In the June quarter report, manufacturing activity was buoyed by road building and other infrastructure projects by state governments.
Government investment spending was a key factor in last week’s national accounts in lifting annual economic growth to its strongest in almost two years.
“Manufacturing is on the right side of the growth story,” Westpac senior economist Andrew Hanlan told reporters in Canberra.
“It suggests to us that jobs growth, that cooled a little bit at the start of the year, will be solid over the remainder of 2018.”
The broader monthly National Australia Bank business survey showed while conditions eased from record highs, they remain above average.
“Both business conditions and leading indicators continue to suggest a pick up in economic growth and that, over time, jobs growth should see the unemployment rate fall towards five per cent,” NAB chief economist Alan Oster said.
These results come ahead of Thursday’s official labour force figures for May.
Economists expect around 20,000 people found employment in May after a 22,600 increase in the previous month.
The unemployment rate is expected to remain at 5.6 per cent.
This follows a fairly patchy start to the year, which included two months of small employment declines, after the record of more than 400,000 jobs secured over 2017.
A third survey signalled more employers expect to increase their staffing levels in the coming months than not.
The ManpowerGroup employment outlook survey for the September quarter found upbeat hiring intentions across the economy.

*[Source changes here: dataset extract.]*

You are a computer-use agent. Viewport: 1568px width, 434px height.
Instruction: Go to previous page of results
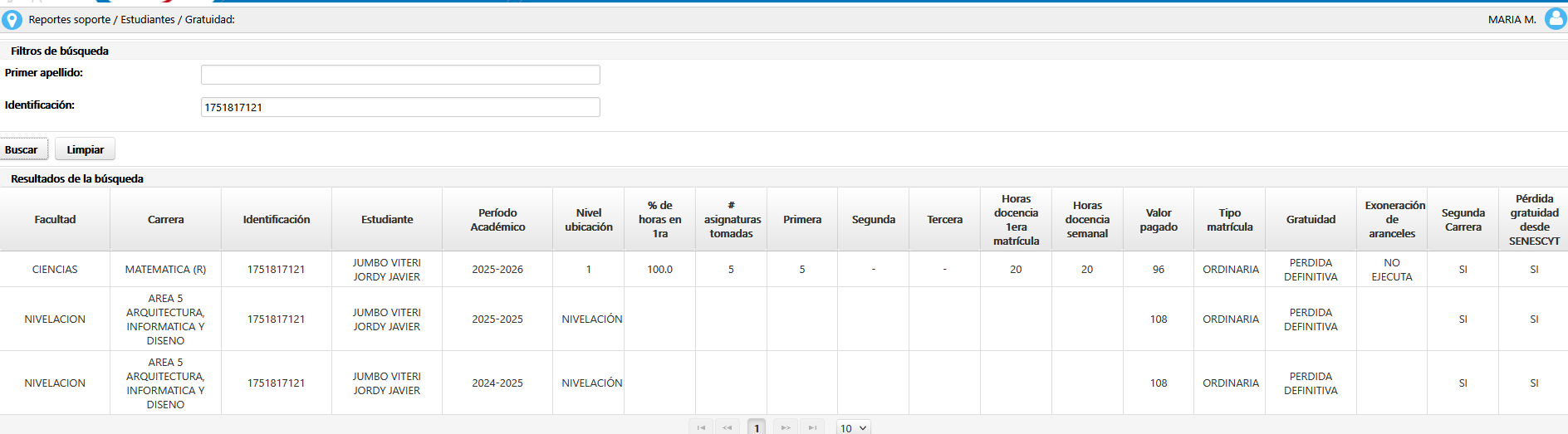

“Rather than employment growth being dependent on one sector, such as during the mining boom, we are now seeing a sustained positive outlook across all sectors,” ManpowerGroup Australia and New Zealand managing director Richard Fischer said.
However, the Australian Chamber’s chief executive James Pearson noted cost pressures are building for businesses and again called for “real action” on energy costs.
He also urged the federal parliament to get behind the Turnbull government when it sits over the next two weeks and pass the remainder of its business tax cut plan.
“It will encourage greater investment and put Australian firms in a more competitive position,” he told reporters.